:: Directions ::
Look through the data below for the line with "Click the 首次扫描" and the line with "Given: Click the", then output those two and all lines in between, exactly as written.

-- -- --

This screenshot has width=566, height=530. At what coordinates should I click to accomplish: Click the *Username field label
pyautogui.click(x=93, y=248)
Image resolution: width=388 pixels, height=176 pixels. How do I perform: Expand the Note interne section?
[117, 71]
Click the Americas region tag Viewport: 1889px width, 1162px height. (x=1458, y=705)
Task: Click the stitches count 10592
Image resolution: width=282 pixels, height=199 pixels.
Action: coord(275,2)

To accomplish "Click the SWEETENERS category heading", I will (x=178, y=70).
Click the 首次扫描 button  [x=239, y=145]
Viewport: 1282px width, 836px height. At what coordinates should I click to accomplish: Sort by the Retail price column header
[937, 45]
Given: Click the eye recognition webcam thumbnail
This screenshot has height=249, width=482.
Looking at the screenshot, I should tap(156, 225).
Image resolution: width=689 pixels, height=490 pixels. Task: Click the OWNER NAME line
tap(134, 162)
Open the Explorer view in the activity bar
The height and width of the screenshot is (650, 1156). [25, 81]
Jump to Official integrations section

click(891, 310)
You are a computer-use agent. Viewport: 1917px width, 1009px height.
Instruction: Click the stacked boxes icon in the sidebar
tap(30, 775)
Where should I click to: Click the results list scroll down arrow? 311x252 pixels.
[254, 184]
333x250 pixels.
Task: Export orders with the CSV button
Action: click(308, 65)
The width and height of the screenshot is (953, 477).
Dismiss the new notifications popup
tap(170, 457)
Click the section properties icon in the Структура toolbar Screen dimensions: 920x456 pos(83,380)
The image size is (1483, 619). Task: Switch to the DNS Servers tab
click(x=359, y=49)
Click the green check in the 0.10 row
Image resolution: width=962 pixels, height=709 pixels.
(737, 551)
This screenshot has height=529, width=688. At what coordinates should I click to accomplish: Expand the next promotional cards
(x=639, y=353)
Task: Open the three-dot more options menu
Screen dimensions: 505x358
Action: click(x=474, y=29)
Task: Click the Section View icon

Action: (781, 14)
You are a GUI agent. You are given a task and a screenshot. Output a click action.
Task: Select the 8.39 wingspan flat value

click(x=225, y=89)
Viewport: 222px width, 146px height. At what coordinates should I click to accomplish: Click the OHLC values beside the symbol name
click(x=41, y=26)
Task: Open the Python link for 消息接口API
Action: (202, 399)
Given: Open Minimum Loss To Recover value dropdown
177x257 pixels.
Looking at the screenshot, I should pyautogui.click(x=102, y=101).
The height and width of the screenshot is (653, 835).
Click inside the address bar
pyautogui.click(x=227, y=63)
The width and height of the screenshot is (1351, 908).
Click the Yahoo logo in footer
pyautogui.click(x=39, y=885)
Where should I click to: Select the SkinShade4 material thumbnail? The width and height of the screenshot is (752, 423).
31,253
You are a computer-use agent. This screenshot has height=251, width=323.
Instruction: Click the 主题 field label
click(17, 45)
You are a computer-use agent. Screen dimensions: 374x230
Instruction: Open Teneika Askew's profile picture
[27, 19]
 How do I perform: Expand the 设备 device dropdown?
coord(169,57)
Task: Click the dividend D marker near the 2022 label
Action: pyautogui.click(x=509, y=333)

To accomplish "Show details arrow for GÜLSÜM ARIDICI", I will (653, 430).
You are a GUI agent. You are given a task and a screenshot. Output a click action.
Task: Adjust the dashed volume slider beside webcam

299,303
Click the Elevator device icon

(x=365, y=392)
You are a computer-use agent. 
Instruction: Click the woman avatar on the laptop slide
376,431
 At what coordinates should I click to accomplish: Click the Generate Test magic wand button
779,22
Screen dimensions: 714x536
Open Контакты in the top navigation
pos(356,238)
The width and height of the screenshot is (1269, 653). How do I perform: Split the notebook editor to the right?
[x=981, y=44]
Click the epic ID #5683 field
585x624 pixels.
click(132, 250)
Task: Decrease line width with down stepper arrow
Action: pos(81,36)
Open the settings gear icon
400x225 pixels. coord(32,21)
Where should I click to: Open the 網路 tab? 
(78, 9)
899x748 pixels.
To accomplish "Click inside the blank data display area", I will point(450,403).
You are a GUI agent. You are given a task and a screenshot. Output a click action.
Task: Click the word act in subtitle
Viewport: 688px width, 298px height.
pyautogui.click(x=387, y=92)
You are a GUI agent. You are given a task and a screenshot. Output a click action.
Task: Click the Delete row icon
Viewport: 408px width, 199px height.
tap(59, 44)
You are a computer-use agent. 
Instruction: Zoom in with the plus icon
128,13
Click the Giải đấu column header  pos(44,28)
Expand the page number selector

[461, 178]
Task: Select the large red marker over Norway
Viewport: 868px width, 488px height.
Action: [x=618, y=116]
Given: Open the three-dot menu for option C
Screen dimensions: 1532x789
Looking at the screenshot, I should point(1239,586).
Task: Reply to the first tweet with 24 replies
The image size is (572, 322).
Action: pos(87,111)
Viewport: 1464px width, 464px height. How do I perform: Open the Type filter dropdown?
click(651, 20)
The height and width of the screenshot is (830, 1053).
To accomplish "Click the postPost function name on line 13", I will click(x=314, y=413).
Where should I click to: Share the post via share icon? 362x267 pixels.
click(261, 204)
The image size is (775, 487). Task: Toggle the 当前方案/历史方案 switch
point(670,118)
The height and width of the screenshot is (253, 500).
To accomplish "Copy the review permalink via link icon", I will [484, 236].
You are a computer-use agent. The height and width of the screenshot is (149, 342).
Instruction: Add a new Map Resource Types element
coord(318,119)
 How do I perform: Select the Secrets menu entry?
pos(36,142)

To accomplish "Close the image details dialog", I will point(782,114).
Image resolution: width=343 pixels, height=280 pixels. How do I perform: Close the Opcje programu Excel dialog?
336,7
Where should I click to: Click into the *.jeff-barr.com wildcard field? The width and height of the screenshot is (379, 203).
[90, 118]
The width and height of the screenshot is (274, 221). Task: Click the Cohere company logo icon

-- -- --

:: Result below ::
Click the 首次扫描 button  [x=239, y=145]
Viewport: 1282px width, 836px height. At what coordinates should I click to accomplish: Sort by the Retail price column header
[937, 45]
Given: Click the eye recognition webcam thumbnail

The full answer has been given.